Advisers unlikely to benefit from £206m FSCS levy cut
The FSCS has cut its latest levy forecast by £206m from £1.04bn to £833m but the body has warned that the levy on advisers is unlikely to change.
The forecast of the levy component falling on financial advisers is unchanged at £240m due to this class already breaching its levy limit.
The FSCS warned that it expects “high levels” of complex pension advice claims in the coming year and further failures of SIPP operators.
Some of the complex pension advice claims are also now seeing higher compensation awards, the FSCS said.
The compensation body cut its levy forecast mainly due to an unexpected surplus of £96m from last year. It says government support during the pandemic has kept failing firms in business for longer than expected but this means failures have only been pushed back a year. The FSCS also saw lower levels of insurance failures, according the forecasts published in its Outlook publication today.
FSCS CEO Caroline Rainbird says the cut in the forecast is a positive step but there remains “incredible uncertainty” and the pandemic has made forecasting claims difficult.
Ms Rainbird said they underlying reasons for the rapid rise in the levy over the past few years remained and had to be tackled.
She said: “The levy is still too high.
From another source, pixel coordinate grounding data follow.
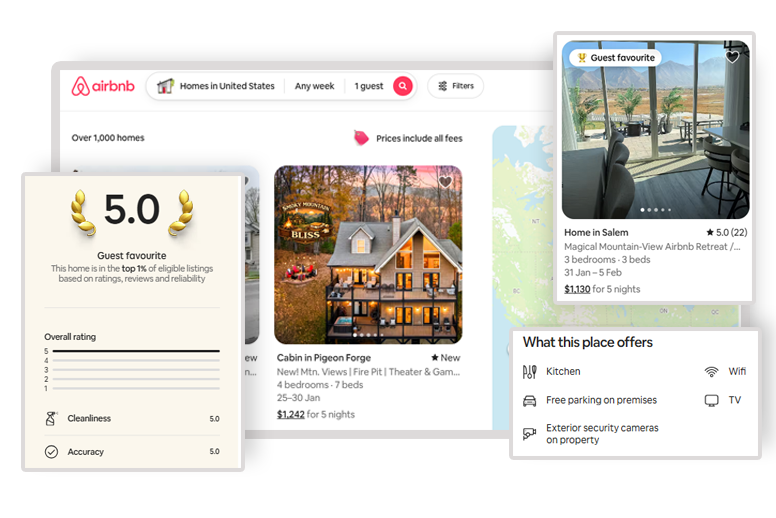Open Homes in United States location field
Viewport: 776px width, 518px height.
pyautogui.click(x=226, y=86)
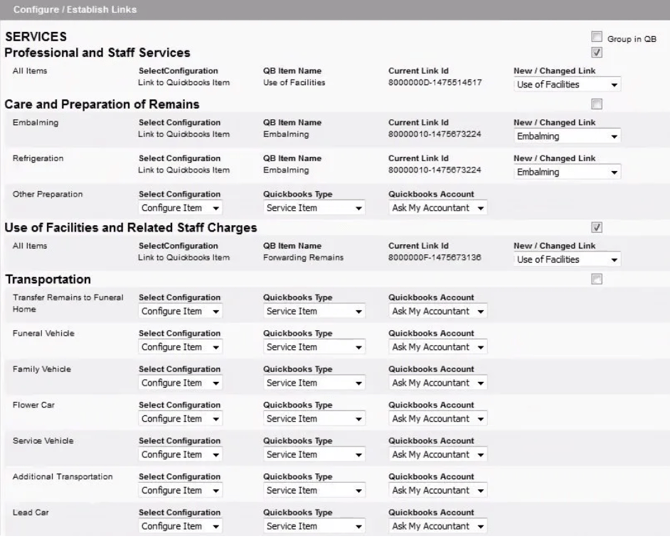Tick the Transportation section checkbox
Viewport: 670px width, 541px height.
[x=597, y=280]
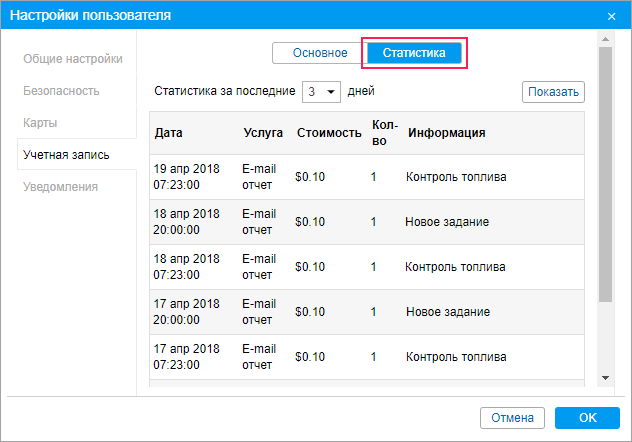
Task: Click quantity link in 18 апр 20:00 row
Action: click(x=374, y=222)
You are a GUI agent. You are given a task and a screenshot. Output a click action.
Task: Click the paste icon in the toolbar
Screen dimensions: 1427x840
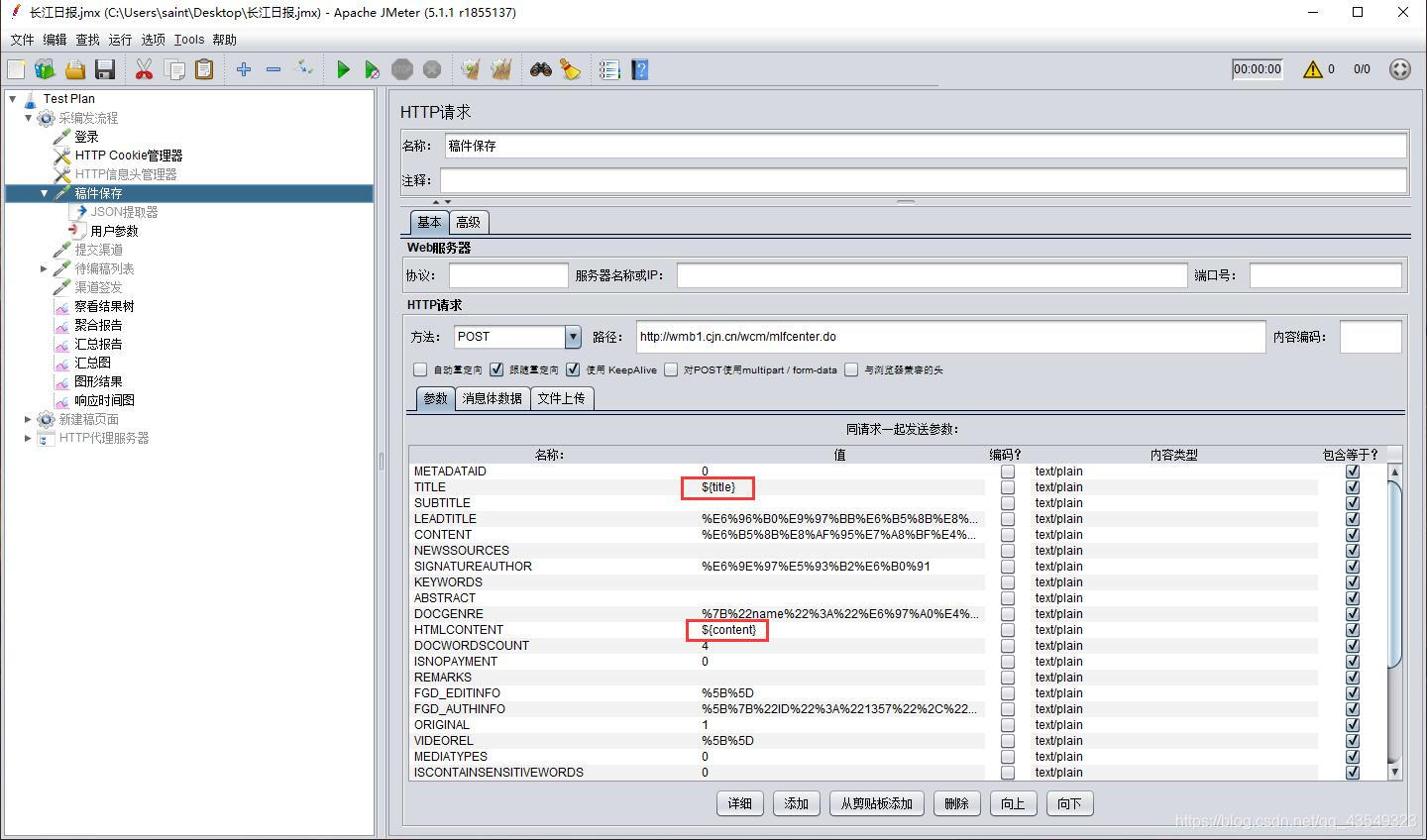(202, 69)
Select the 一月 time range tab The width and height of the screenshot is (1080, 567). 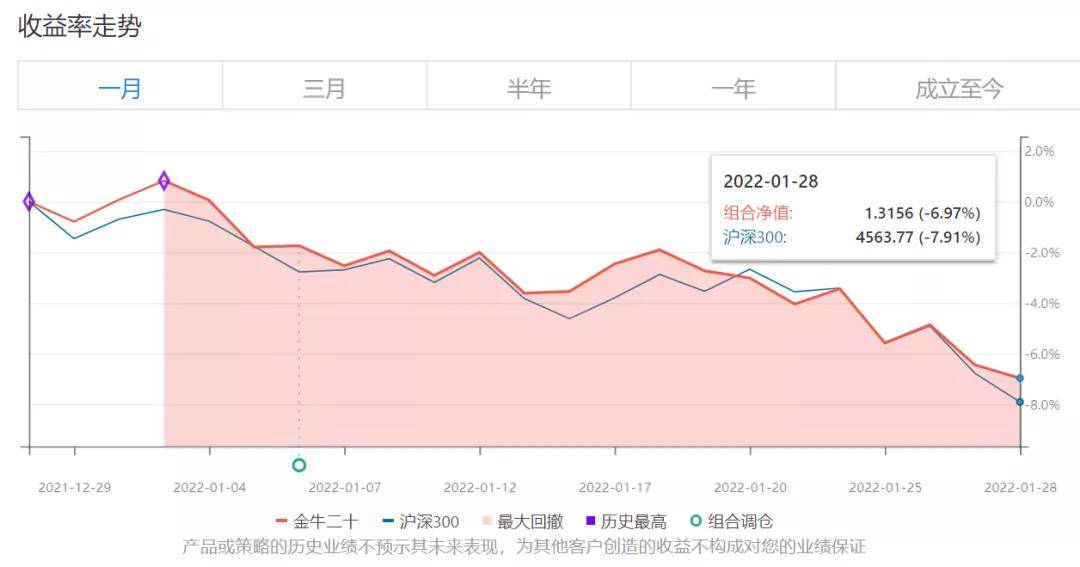point(120,87)
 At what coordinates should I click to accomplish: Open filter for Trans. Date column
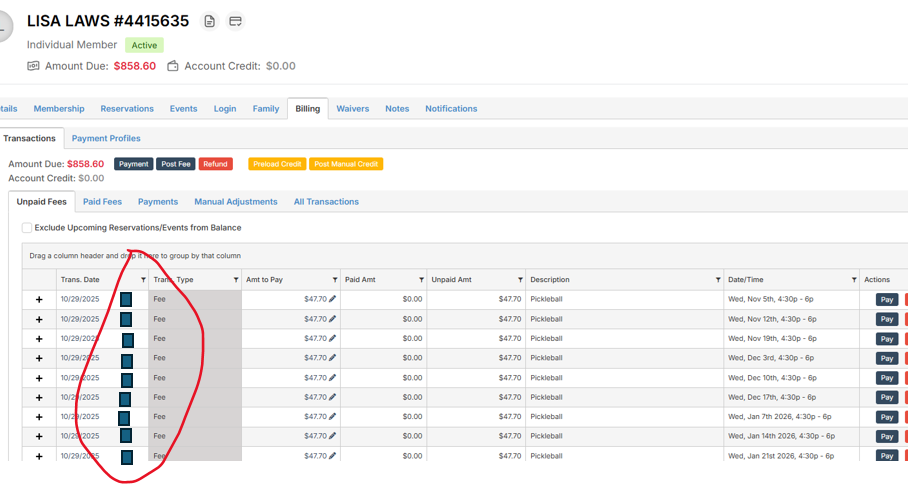pyautogui.click(x=143, y=280)
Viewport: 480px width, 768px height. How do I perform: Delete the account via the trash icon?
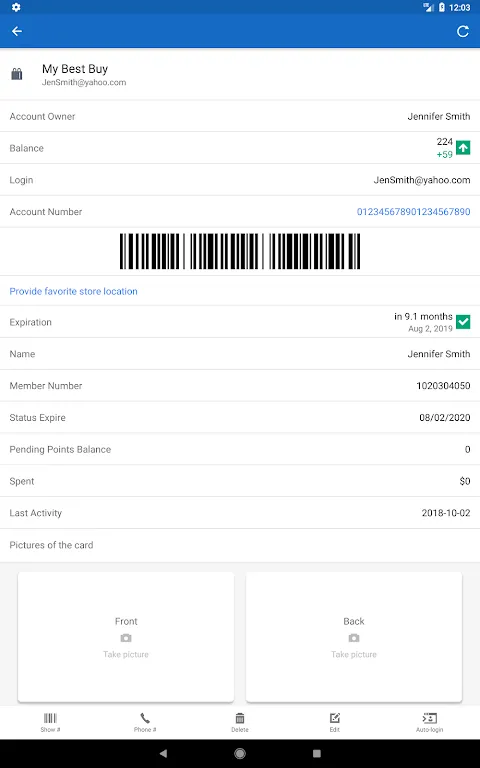pyautogui.click(x=240, y=722)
To deliver a sustainable reduction in the levy over time all stakeholders need to tackle the root causes of the problem, not just the symptoms.”
She added that in submissions to the FCS over levy reform the FSCS favoured whistle-blowing and “simple products” for consumers to cut risk.
The FSCS also wants it to be compulsory for providers to tell consumers about whether their products are protected by the FSCS.
On SIPPs the FSCS forecasts compensation costs of £241m for the investment provision class. It said the compensation cost for this class is a significant (73%) increase on the £140m cost for 2020/21. It said: “This has been driven by ongoing trends of failures in this class.”
The FSCS is also becoming more concerned a surge in online consumer scams.
Ms Rainbird said: “The scale of the issue is truly shocking, and I sadly suspect what is being reported is only the tip of the iceberg. We are reporting to the FCA at least one phishing attempt and at least one fake investment website per day.”
The FSCS wants to see financial scams included in the Government’s Online Safety Bill.